(Text and item location entries)
══════

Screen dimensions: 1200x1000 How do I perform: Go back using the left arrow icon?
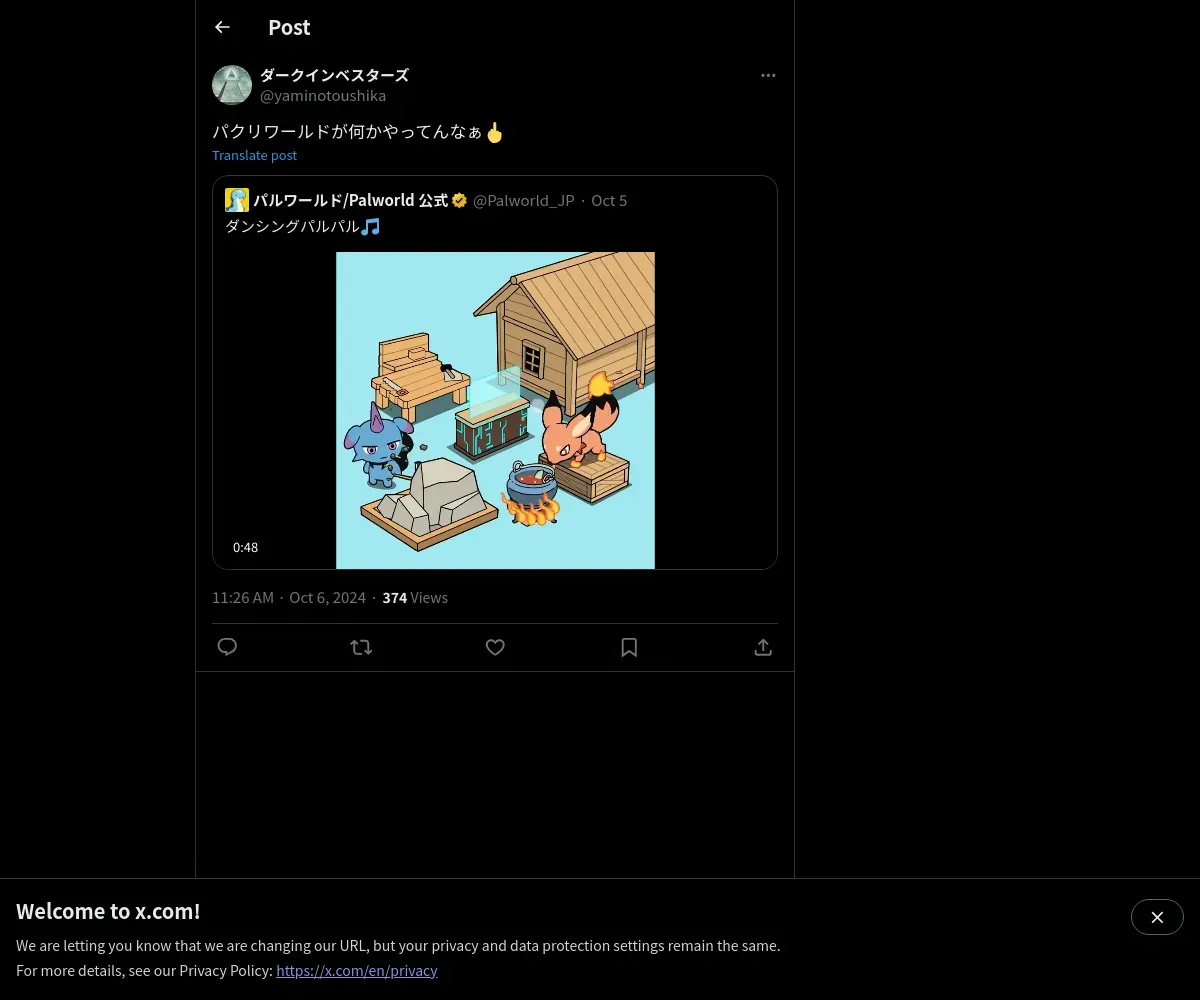222,27
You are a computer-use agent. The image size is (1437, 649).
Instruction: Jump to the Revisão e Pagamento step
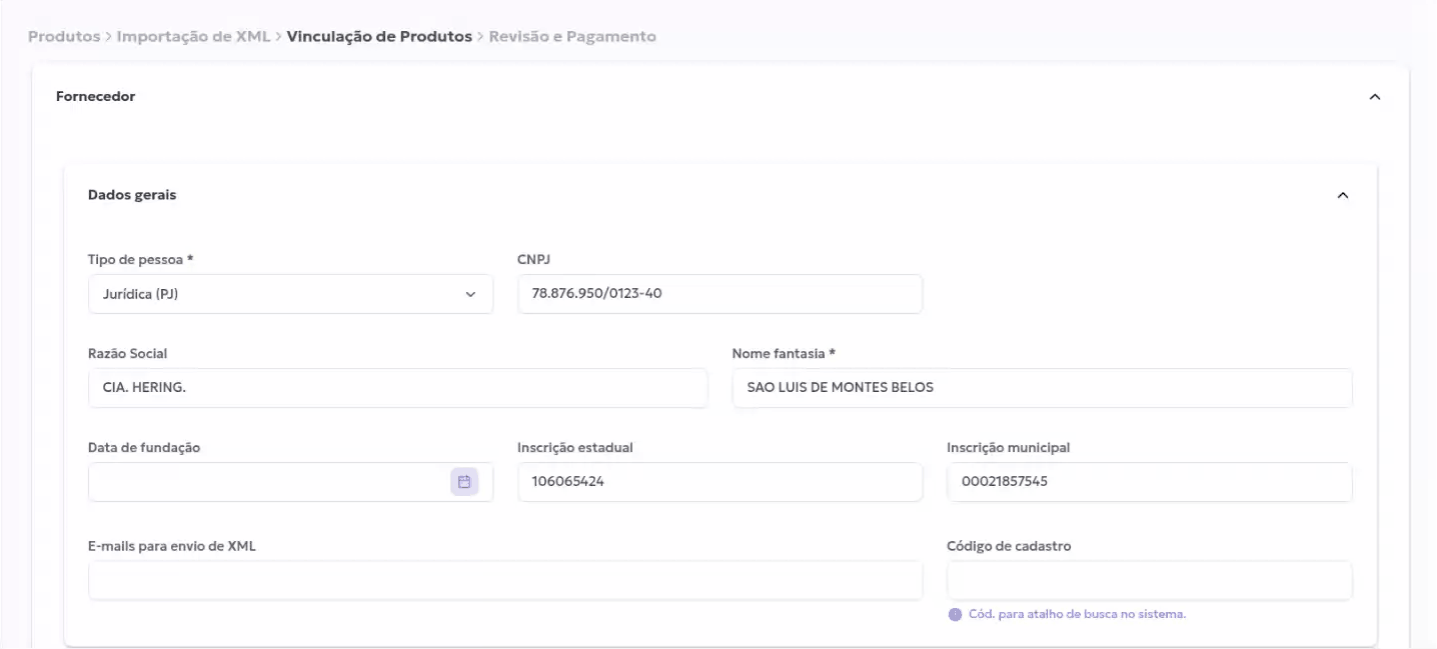pyautogui.click(x=572, y=37)
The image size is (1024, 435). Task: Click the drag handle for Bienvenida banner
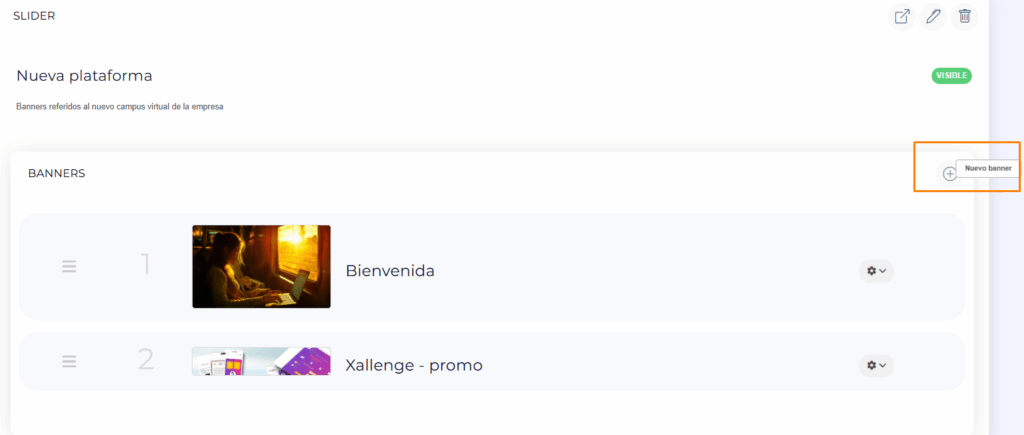coord(69,266)
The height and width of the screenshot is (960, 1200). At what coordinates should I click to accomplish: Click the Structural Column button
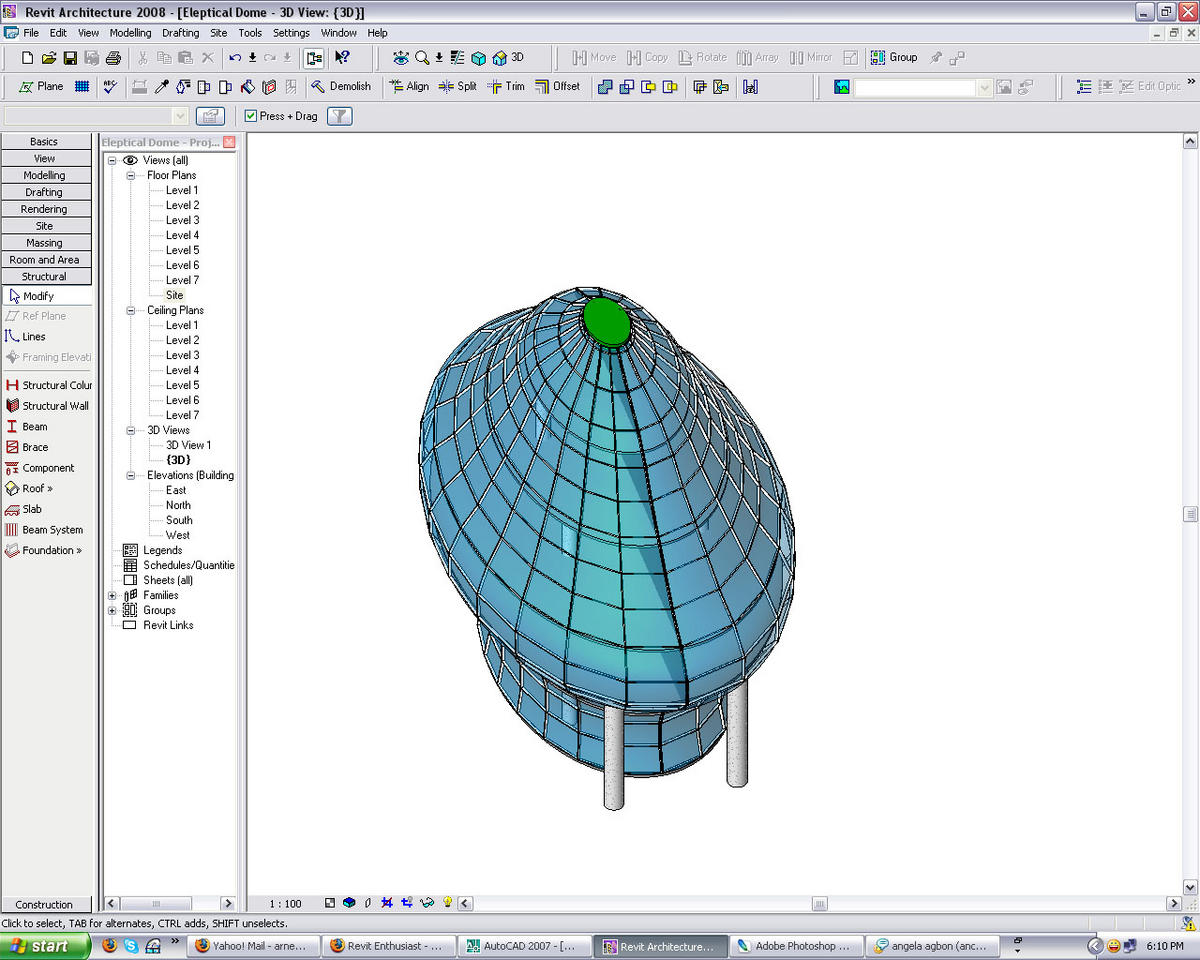tap(48, 384)
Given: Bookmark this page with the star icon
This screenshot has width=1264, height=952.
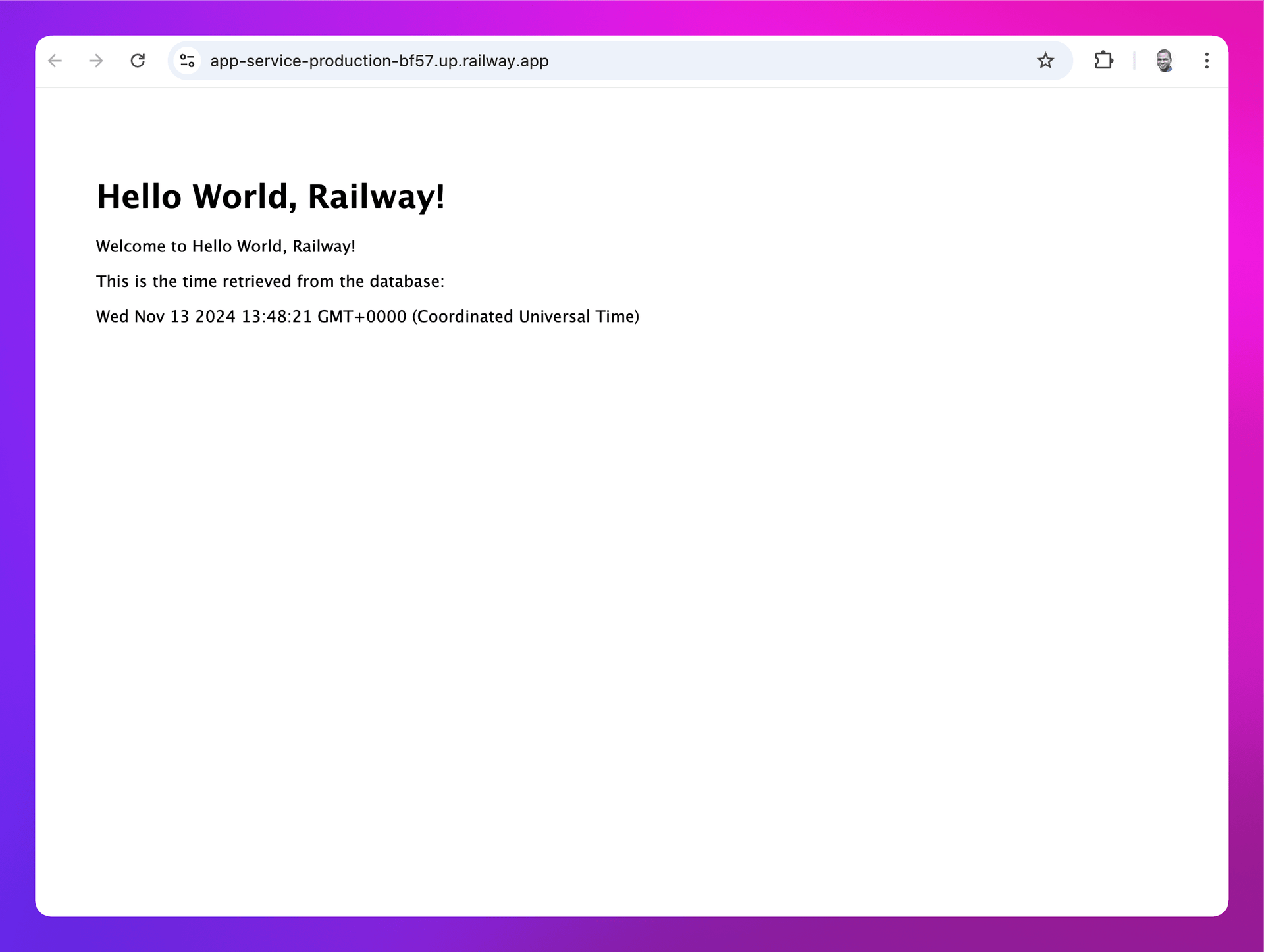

══════

> **Short exercise**
Rewrite every item above with each "icon" changed to "symbol" and nothing else altered. Leave the pictures out of your answer.

> **Solution for this problem**
Screen dimensions: 1200x1000 How do I perform: Go back using the left arrow symbol?
222,27
You are a computer-use agent. The image size is (1437, 649).
Instruction: Jump to the Revisão e Pagamento step
pyautogui.click(x=572, y=37)
The image size is (1024, 435). Task: Click the drag handle for Bienvenida banner
coord(69,266)
The height and width of the screenshot is (960, 1200). At what coordinates should I click to accomplish: Click the Structural Column button
tap(48, 384)
Given: Bookmark this page with the star symbol
This screenshot has width=1264, height=952.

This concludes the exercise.